Anyone else seeing memory issues with java 121?

Topic...I had no issues with java 111, but with 121 I'm getting oom-killers :frowning: Anyone else?

What issues exactly - Do we have a particular stack trace inline with a particular version?

Not sure what to post really...here's what I have via syslog (pastbin link due to size):

Java oom

Again, I've been running fine since October with java 111..so my guess is java is leaking somewhere. Thank you.

What version of Elasticsearch?

Latest...5.1.1.

I'd heard (annecdata) that 121 was a lot more efficient.

Hrmm....well I'll see if it happens again...twice so far with the same results in syslog.

Synopsis
The logs provided are from 22/1 - is this a rare occurrence?
There is mention of GNU Krell Monitors running - Are you facing any issues at the operating system such as freezing applications?

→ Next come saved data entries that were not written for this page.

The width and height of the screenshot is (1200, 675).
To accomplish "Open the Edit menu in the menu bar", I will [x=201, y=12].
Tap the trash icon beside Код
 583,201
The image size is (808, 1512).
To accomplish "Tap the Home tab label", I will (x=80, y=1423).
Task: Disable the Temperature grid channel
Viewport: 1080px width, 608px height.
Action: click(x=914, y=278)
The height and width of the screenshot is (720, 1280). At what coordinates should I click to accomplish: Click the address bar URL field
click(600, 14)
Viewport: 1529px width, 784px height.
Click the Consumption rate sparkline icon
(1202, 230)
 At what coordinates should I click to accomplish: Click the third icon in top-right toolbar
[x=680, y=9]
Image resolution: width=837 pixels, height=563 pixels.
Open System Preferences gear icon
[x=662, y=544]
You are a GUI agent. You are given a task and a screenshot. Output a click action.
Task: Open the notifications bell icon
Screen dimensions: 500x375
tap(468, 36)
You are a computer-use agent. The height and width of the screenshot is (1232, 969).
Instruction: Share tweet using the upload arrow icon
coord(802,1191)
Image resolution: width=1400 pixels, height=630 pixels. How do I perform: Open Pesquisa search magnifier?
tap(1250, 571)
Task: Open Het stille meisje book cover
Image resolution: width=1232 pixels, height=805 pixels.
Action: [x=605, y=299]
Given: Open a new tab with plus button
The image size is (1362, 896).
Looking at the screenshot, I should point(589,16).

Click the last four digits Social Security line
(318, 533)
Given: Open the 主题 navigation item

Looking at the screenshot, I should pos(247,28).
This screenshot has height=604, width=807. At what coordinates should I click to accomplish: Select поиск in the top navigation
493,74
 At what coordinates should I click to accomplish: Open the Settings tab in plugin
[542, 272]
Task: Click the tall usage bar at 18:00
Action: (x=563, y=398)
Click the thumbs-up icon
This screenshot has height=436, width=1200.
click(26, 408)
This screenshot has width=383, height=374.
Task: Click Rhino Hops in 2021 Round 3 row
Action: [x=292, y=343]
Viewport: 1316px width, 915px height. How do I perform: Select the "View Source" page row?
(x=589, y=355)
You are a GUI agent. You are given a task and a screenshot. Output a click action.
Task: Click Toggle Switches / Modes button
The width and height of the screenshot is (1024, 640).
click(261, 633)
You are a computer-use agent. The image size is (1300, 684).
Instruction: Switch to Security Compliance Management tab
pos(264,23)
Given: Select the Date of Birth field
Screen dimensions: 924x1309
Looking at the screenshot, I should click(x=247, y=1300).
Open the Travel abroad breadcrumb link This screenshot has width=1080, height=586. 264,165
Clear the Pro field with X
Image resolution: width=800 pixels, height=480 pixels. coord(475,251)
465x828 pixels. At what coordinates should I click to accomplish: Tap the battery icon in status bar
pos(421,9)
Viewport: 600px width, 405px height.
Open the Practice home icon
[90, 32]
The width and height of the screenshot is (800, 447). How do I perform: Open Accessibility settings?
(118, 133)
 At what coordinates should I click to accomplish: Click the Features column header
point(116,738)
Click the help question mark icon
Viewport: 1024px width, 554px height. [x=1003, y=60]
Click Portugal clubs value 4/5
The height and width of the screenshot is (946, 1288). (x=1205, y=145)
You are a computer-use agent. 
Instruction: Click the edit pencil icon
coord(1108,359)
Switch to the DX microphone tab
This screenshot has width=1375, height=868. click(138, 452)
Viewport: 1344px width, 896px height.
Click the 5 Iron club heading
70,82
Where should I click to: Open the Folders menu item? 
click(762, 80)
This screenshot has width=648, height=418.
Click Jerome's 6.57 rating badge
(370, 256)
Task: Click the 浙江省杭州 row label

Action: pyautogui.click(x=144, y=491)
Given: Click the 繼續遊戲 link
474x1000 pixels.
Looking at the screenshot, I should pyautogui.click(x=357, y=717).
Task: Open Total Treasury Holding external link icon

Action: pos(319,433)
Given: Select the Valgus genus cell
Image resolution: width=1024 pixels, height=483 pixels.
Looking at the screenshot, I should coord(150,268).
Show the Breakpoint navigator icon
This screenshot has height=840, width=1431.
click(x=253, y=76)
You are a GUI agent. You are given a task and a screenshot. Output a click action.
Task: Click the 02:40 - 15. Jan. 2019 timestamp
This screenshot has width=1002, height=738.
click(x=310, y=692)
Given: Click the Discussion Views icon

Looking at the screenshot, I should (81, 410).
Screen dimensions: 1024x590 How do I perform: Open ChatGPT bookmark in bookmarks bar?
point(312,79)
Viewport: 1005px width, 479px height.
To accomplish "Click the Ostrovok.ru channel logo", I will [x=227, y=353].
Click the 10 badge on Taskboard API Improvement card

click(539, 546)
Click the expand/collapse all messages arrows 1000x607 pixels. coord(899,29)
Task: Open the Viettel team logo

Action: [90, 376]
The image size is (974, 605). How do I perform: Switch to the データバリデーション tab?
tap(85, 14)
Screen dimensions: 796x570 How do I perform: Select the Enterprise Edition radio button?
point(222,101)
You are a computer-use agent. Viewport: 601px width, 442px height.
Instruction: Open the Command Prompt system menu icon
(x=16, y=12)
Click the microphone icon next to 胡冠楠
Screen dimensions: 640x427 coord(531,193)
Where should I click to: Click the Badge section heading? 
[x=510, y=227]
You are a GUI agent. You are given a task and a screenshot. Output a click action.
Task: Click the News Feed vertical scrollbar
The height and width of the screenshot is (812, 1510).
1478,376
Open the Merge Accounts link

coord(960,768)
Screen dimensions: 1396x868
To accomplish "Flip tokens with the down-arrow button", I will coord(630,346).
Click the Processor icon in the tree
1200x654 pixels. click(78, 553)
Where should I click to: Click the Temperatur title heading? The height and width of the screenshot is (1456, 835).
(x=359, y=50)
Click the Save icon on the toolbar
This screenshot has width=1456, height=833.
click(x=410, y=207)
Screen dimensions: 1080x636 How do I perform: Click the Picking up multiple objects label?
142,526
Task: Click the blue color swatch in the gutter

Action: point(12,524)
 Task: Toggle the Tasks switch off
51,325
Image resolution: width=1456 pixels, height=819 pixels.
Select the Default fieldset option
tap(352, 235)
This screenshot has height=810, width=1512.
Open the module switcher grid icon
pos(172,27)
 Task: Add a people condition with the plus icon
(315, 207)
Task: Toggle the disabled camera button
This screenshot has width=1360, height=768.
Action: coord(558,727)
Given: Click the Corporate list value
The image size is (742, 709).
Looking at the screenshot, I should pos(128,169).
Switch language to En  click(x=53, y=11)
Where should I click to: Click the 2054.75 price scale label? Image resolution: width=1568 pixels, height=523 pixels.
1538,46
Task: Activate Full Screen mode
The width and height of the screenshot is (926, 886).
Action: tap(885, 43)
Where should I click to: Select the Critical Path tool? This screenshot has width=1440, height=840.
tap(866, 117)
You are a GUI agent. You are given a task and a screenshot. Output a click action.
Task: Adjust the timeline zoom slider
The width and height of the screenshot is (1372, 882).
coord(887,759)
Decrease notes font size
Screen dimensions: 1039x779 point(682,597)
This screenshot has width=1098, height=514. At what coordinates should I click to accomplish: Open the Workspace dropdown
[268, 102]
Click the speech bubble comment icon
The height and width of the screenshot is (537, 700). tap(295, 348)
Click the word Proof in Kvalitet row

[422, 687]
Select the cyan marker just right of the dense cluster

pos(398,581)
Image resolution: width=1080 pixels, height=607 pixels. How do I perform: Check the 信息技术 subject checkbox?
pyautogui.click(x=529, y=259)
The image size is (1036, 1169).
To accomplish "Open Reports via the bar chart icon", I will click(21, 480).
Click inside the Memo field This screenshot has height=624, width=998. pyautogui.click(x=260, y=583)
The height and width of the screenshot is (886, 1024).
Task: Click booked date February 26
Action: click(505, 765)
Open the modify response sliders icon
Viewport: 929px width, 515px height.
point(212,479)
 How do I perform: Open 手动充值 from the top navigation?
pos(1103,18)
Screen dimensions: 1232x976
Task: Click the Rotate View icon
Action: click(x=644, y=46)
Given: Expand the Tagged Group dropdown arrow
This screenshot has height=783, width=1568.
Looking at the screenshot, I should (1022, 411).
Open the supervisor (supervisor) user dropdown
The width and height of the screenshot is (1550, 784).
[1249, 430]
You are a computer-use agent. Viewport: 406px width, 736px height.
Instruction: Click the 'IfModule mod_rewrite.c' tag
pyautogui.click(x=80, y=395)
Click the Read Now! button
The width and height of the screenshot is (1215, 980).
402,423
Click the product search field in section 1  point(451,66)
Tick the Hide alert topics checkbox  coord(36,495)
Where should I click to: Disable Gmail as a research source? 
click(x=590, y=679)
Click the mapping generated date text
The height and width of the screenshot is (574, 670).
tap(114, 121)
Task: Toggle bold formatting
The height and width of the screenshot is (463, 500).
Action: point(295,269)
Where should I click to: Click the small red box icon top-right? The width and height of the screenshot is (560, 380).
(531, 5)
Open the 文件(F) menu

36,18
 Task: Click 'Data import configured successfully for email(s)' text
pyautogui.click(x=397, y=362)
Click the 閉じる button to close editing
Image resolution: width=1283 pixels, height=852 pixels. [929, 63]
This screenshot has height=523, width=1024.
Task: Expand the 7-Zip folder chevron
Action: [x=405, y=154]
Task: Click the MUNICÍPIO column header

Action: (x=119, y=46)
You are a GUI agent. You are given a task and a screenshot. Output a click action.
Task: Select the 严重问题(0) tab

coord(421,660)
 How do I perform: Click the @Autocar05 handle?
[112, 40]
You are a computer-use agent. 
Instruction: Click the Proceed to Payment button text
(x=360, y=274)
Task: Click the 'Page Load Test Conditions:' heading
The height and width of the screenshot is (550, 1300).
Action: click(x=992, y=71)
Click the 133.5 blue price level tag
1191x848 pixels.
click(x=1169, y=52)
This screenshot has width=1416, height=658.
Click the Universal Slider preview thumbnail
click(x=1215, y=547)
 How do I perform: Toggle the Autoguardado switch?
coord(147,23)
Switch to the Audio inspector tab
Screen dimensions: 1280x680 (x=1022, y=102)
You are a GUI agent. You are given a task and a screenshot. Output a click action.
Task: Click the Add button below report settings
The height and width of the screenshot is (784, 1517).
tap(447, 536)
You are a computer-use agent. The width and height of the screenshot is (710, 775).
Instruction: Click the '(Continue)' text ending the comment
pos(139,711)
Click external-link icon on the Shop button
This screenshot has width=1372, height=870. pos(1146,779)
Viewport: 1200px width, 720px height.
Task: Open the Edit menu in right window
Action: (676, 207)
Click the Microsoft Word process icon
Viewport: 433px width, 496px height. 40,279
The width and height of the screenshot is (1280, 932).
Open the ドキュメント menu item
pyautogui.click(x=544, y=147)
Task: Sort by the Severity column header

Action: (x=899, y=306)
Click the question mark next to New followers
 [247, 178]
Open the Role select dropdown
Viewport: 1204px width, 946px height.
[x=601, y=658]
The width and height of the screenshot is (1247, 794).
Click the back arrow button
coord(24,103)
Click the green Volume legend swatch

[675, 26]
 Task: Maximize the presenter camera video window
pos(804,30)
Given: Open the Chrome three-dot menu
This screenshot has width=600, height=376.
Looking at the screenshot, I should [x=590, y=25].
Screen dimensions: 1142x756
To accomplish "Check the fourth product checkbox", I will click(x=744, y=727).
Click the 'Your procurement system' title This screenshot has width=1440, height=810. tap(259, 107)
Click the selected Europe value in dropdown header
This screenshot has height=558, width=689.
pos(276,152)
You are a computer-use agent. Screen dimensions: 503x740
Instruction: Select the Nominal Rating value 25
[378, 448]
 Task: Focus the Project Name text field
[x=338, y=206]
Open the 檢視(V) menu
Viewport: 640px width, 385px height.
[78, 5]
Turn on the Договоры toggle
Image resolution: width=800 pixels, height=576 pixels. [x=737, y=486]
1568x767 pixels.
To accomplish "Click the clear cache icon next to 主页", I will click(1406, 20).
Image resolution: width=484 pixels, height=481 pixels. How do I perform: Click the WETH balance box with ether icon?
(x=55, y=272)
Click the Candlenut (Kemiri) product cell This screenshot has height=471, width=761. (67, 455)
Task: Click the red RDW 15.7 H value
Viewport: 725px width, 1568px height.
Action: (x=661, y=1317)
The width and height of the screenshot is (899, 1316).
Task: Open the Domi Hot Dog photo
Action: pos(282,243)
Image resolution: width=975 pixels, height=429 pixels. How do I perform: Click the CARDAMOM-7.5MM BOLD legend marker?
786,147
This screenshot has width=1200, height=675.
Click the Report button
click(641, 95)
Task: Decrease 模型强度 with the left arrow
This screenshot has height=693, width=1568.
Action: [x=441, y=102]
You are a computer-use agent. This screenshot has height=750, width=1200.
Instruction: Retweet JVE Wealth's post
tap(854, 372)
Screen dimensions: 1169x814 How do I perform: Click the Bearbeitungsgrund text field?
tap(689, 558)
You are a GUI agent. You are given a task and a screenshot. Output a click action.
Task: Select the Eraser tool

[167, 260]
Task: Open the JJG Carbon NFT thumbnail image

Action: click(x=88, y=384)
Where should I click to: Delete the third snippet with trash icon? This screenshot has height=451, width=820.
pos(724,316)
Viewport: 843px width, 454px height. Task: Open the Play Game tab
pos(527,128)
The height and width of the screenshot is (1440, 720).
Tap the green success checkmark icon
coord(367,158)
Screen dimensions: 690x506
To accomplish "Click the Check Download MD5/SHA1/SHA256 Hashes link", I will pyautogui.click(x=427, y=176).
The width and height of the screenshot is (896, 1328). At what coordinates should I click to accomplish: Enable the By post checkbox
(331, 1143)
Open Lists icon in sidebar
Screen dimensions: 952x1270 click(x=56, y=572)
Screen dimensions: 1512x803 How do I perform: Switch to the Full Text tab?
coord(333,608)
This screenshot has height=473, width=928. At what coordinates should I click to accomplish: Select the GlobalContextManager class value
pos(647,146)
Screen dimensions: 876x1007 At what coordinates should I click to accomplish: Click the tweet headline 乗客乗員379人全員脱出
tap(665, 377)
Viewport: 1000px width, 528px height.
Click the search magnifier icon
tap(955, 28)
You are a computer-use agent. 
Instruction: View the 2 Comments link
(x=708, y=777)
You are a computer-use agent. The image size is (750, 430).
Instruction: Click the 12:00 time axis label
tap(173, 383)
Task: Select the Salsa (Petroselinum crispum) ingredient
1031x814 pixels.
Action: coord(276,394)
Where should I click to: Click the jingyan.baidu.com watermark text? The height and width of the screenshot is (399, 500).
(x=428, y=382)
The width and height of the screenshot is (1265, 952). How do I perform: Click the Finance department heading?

Is this running on an iMac or is the iMac the host used to run Ubuntu 14.04.1 (desktop?) running kernel version 4.4.0-59-generic?

Yea that log was the first time I'd ever seen the oom-killer truth be told. No other issues...just the sudden killing of that java pid. This is running Ubuntu 14.04.1 64 bit on an old imac.:

Linux 4.4.0-59-generic #80~14.04.1-Ubuntu SMP Fri Jan 6 18:02:02 UTC 2017 x86_64 x86_64 x86_64 GNU/Linux

Thank you.

Please check your free memory on the server and ElasticSearch heap settings XmX and etc.
If you have not enough memory for Jvm, system will kill jvm.

Thanks...my question though is if anyone else has noticed this, since a java upgrade. I didn't have this issue previously...if I had then yes..I would agree system memory would be the issue, but in this case I'm seeing this after upgrading from java 111 to java 121, but never before the upgrade. Thanks again.

This is the first I am hearing of this on Java _121.
Be it that this is on an older iMac running an Ubuntu desktop (Can you confirm server or desktop?)

Leading on from there we would be unaware of any other operating system level conflicts that could be occurring related to the modification to Java. For example, eGNU Krell Monitors running in a not tainted manner.

This is Ubuntu server 14.04. Thank you....might have been just a fluke....I'll continue monitoring and post results.

We're seeing frequent oom kills for our cluster nodes as well, we had cluster halts before 121 (because nodes got stuck in a GC loop [reporting to the master but failing all queries]), now with 121 the nodes at least correctly terminate.

Linux es-big-16 4.4.0-59-generic #80~14.04.1-Ubuntu SMP Fri Jan 6 18:02:02 UTC 2017 x86_64 x86_64 x86_64 GNU/Linux
oom kern log

We already reduced the queries cache size to 5%, the index buffer to 4% and limited the fielddata cache to 50% (with the breaker set to 57%), we are still trying to find the cause of our issues, maybe our bulk queue size is too long (100k - it's hardly used, though) or our bulk requests are too big or we are doing too many requests per second / node... fishing in muddy waters.

We had no issues on 2.4.x, it all started after upgrading to 5.1.1, 5.1.2 didn't help either.

With the versions reported in this thread (4.4.0-59), this is due to an Ubuntu kernel bug. You should downgrade the kernel to 4.4.0-57.

1 Like

D'oh, thanks for the info - I also just noticed that our jvm.options was untouched since 5.1.1, I added the missing netty parameter for the gc deactivation and restartet all nodes. Will post an update tomorrow.

Yea legit thanks for the info...I can wait until the kernel fix.

What are your current options Andre for jvm.options? Thanks.

Check if the following parameter exists in your jvm.options (on a side note: is there a path where we can store our customized values to avoid sed-fiddling within the jvm.options?):

-Dio.netty.recycler.maxCapacityPerThread=0

We lost 4 of our nodes over the night, so it probably is indeed the kernel bug. The nodes running on the proposed 4.4.0-62 didn't crash.

On another side note: does anybody notice performance regressions on 14.04/16.04 with the 4.4 kernel? Our nodes running on the wily 4.2 kernel are performing 20-30% better (less cpu usage, less GC times, faster index and search times, load average) and still at least 10% better than our 16.04 nodes...

We upgraded to 5.2 and I added additional nodes to the proposed-kernel pool. The downgraded kernel nodes are looking good, but we lost one node in the 4.4.0-62 kernel pool, so it's probably not fixed yet sigh (the last comment in the kernel bug discussion also indicates that).

I guess we should have stayed with CentOS... :slight_smile: